Hoping someone has an idea on this!
I’ve been making little Disney trinkets for my wife to hand out when we go to Disneyland, and feedback has been positive enough that I thought I’d try a little Etsy store to make some filament money.
Initially I added it into my base template in TinkerCAD but it kept coming out real bad, so I’ve been trying adding the text within Creality Print, and usually it looks pretty good but it can be wildly inconsistent.
The top two are from a batch of five where I set one up and then duplicated it. The middle two are from a batch of eleven, all duplicated from the first five that looked nice, and then the bottom two are that same batch of five that I tried printing a second time and it turned out way worse.
Any idea on why it varies so much and what I could do to resolve it?
I don’t think your issue is the text, it’s your first layer. A number of these prints have pretty significant gaps between the extrusions.
Do you have auto leveling?
Do different prints from “the same batch” look different from one another? If yes, your bed is likely not level.
Do different prints, from the same location, look different between print jobs? If yes, it’s likely that something is loose.
Yeah I just moved to a K1 Max and have auto leveling for the first time, and the five batches that varied were from the same bed location so I’ll go through and make sure everything is tightened up, thank you for the idea!
Your first layer seems inconsistent. What z sensor are you using? Were these printed in quick succession or did the printer have time to cool?
My thinking is this could be due to thermal drift in your homing sensor. First print will be solid, then subsequent prints will have a warmed up sensor resulting in a different z offset. Try minimizing variables by making your preheating consistent. Or just baby step the z-axis during the print start.
Back to back prints so that may play into it, good point! Haven’t used it for a day so I’m kicking off a calibration and then printing a five batch to see how that looks.

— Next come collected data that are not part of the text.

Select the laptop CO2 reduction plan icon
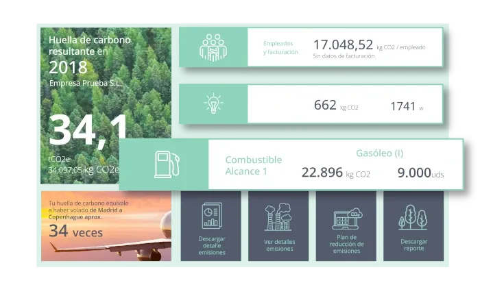(x=346, y=219)
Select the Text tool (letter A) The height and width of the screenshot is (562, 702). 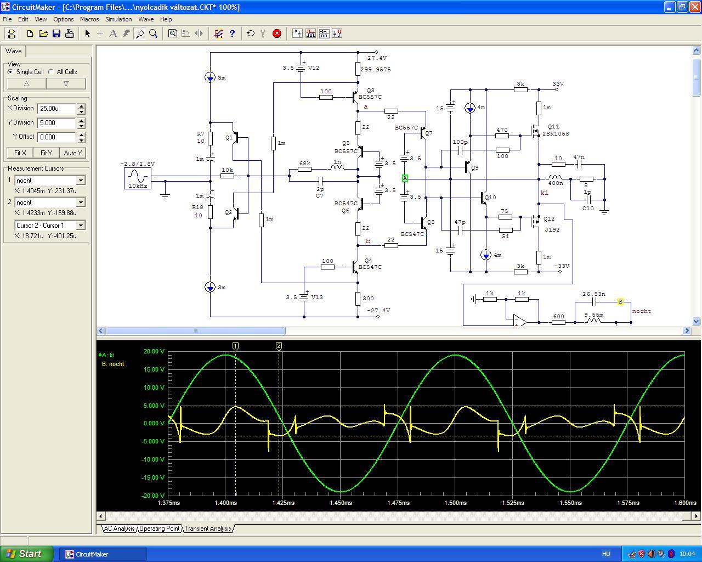113,33
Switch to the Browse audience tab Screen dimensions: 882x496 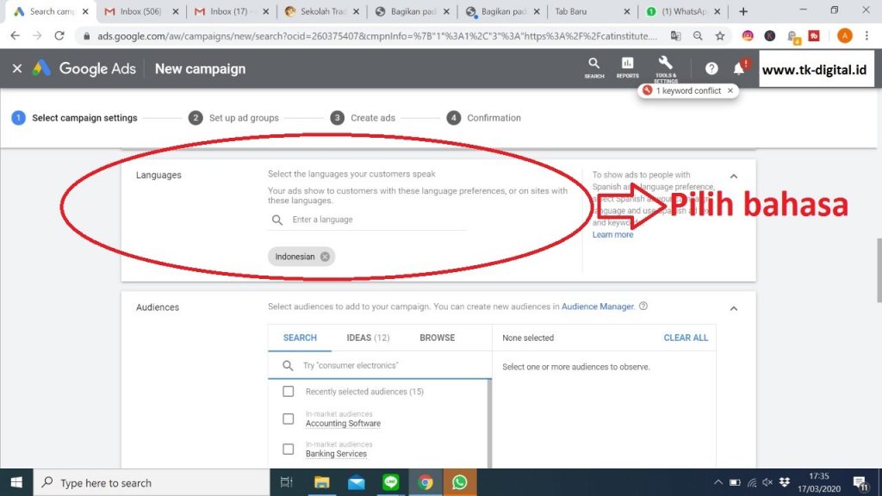(437, 338)
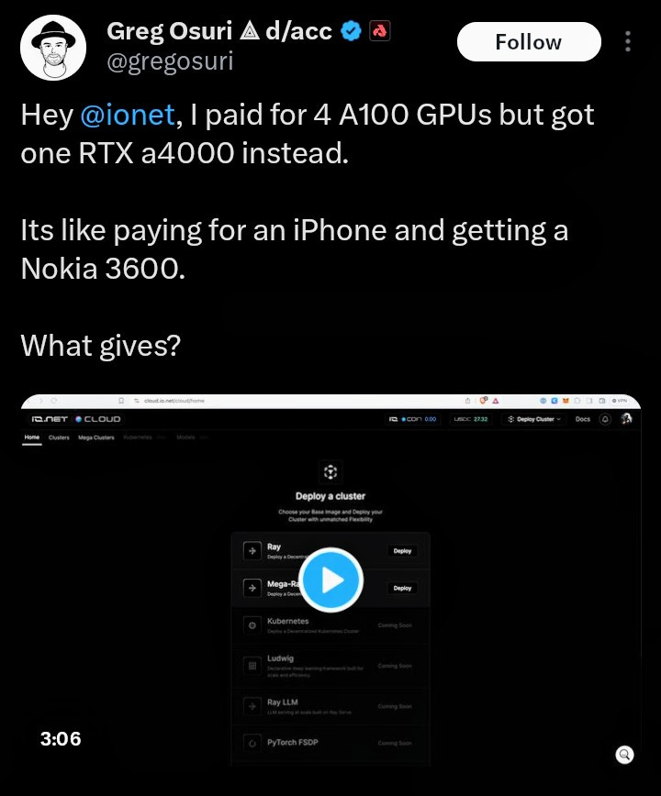Expand the Deploy Cluster dropdown

point(534,419)
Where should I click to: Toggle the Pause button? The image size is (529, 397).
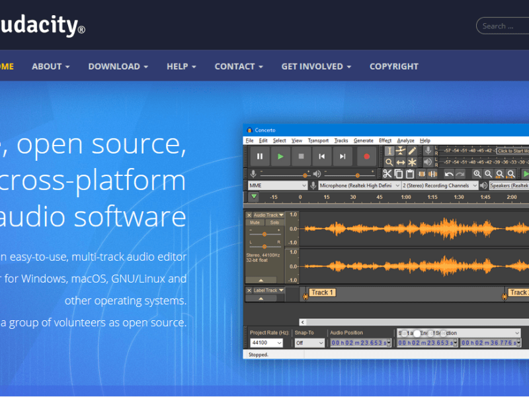pos(260,156)
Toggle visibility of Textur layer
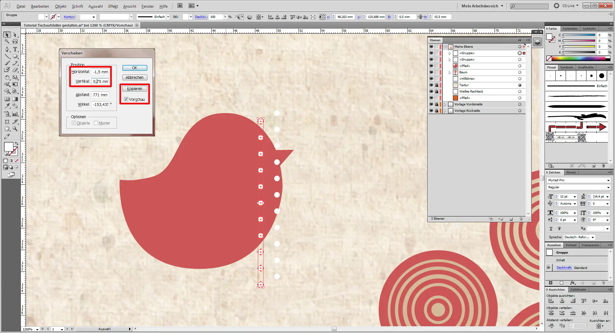This screenshot has height=333, width=615. point(431,85)
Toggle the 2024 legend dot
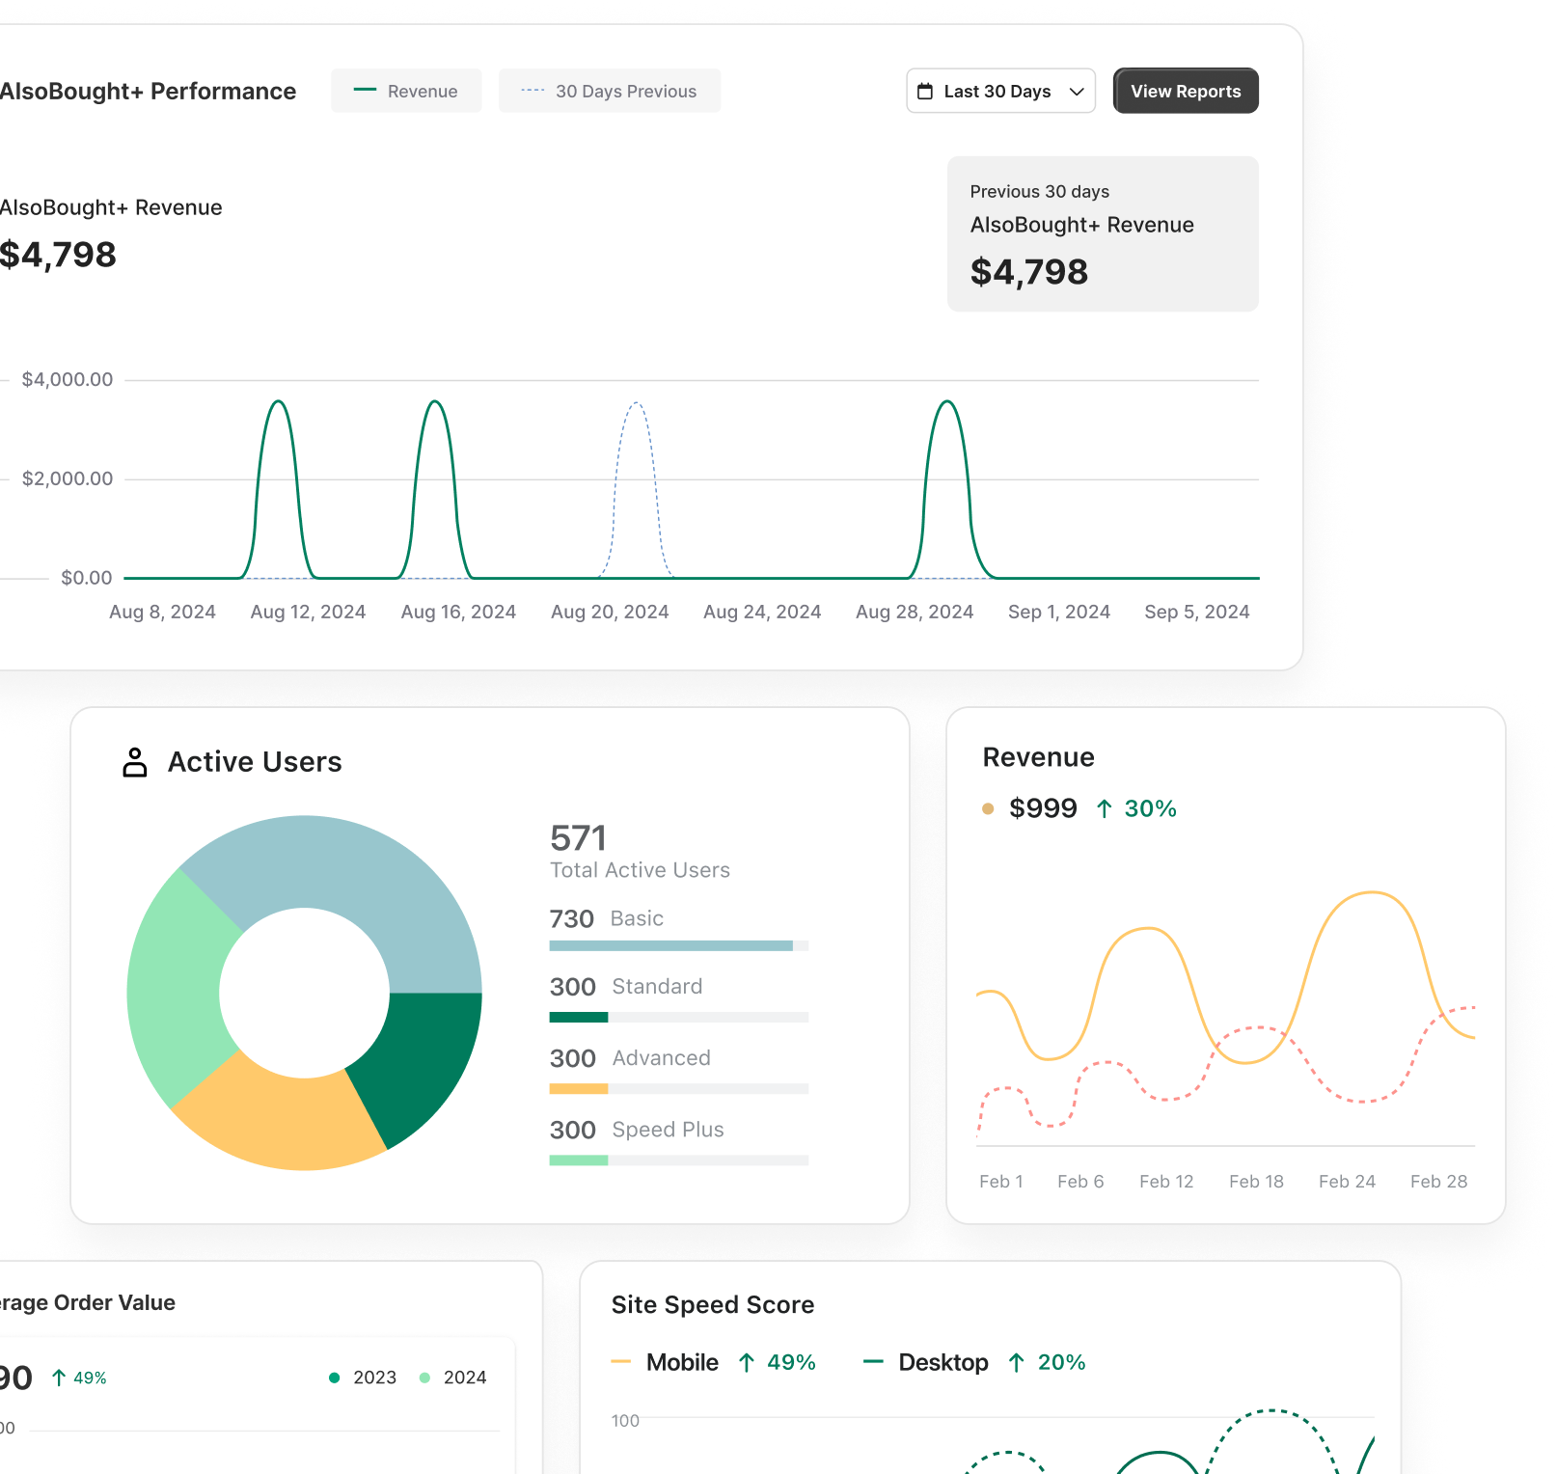Image resolution: width=1557 pixels, height=1474 pixels. pos(424,1378)
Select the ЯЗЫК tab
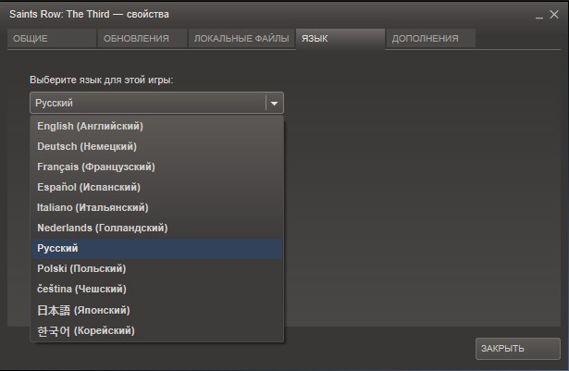The height and width of the screenshot is (371, 569). tap(340, 39)
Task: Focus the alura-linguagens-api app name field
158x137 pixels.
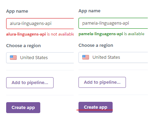Action: (x=40, y=24)
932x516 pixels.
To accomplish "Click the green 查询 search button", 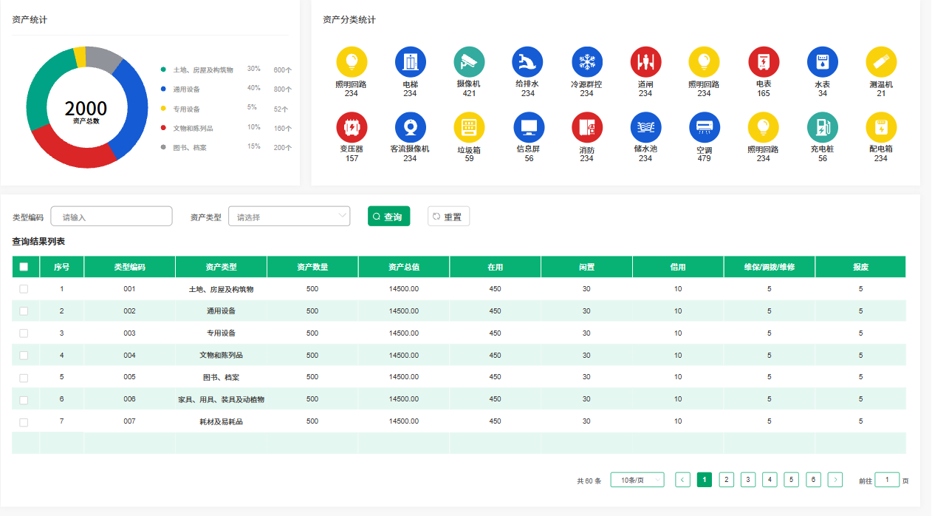I will click(388, 217).
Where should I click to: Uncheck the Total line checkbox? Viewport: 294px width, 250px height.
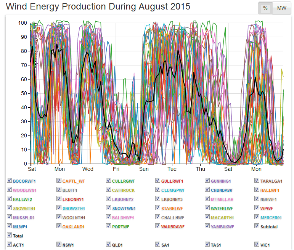coord(9,235)
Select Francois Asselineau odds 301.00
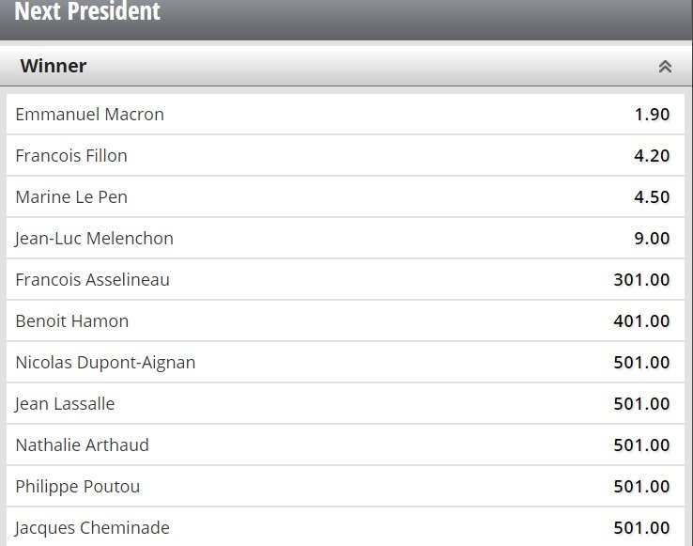Screen dimensions: 693x546 click(641, 280)
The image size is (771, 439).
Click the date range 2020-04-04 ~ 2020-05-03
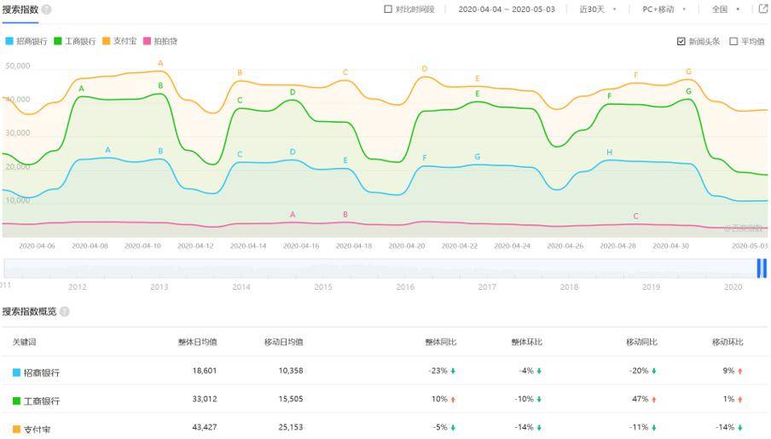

For consistent preheating are you meaning like preheat the bed and hot end and then run the calibration? I just moved to a K1 Max from a CR-10 that I paper leveled so I’m very new to auto leveling and tricks for that. Thank you for the feedback!
Don’t forget about the possibility of bed warp, if your cover or bed is a little beat up it might be time for a few tests
It’s a one month old printer so I hope it wouldn’t have that, but it’s so nice looking compared to my previous printer that I hadn’t thought about the fact it could have manufacture defects…
I mean I could be wrong but if you want to be absolutely sure you can pick up a dial indicator for not more than $40 to test the surface
There are multiple ways I have solved this. You can add a small chamfer into your design for every edge of the lettering, although this is a pain, or you can adjust the first layer expansion compensation.
Go with the empirical method and measure how far off the first layer is expanded compared to what the measurement should be. Then dial this average figure into your first later expansion compensation.
I know how this works with prusa slicer but I do not know how this terminology translates to Cura if you are using it or something else.
Interesting, I haven’t heard of using chamfers before, that’s a cool addition, I’ll look into that!
Can you shrink the text size so it shows up in only the wall pattern on the bottom layer?
So it wouldn’t be indented really, just kind of there so drawn into the bottom layer? I’ll give that a try and see how that looks!
One file I downloaded had that and I’ve thought about it since.